To do: Please reproduce the data from the line with "You are a computer-use agent." through the end of the data, swapping "Instruction" for "Task" and keeping everything else the same.

Supplied information:
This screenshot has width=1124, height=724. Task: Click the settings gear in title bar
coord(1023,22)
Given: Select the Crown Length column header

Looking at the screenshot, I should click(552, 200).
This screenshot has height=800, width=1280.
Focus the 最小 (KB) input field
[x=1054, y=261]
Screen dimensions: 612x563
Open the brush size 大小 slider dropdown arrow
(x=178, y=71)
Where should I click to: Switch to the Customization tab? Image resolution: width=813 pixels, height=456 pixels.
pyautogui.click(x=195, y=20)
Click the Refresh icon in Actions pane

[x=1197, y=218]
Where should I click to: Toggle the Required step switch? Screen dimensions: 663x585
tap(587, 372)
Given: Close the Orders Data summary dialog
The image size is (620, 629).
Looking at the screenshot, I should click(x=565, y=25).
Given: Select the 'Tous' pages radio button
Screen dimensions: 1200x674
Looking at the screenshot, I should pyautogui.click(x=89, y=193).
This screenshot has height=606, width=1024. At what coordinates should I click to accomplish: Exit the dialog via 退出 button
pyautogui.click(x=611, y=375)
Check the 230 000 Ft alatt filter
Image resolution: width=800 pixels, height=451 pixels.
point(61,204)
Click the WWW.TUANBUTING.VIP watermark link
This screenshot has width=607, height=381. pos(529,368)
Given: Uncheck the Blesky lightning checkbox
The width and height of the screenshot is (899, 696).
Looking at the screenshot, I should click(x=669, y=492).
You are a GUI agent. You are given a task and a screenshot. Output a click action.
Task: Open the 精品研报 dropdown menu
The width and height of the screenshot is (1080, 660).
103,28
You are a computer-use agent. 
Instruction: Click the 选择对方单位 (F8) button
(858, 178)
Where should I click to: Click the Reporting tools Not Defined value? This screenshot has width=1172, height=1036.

Answer to the exercise:
You are a computer-use agent. 
Task: Click the 选择对方单位 (F8) button
(858, 178)
Where should I click to: Click the Reporting tools Not Defined value? This screenshot has width=1172, height=1036.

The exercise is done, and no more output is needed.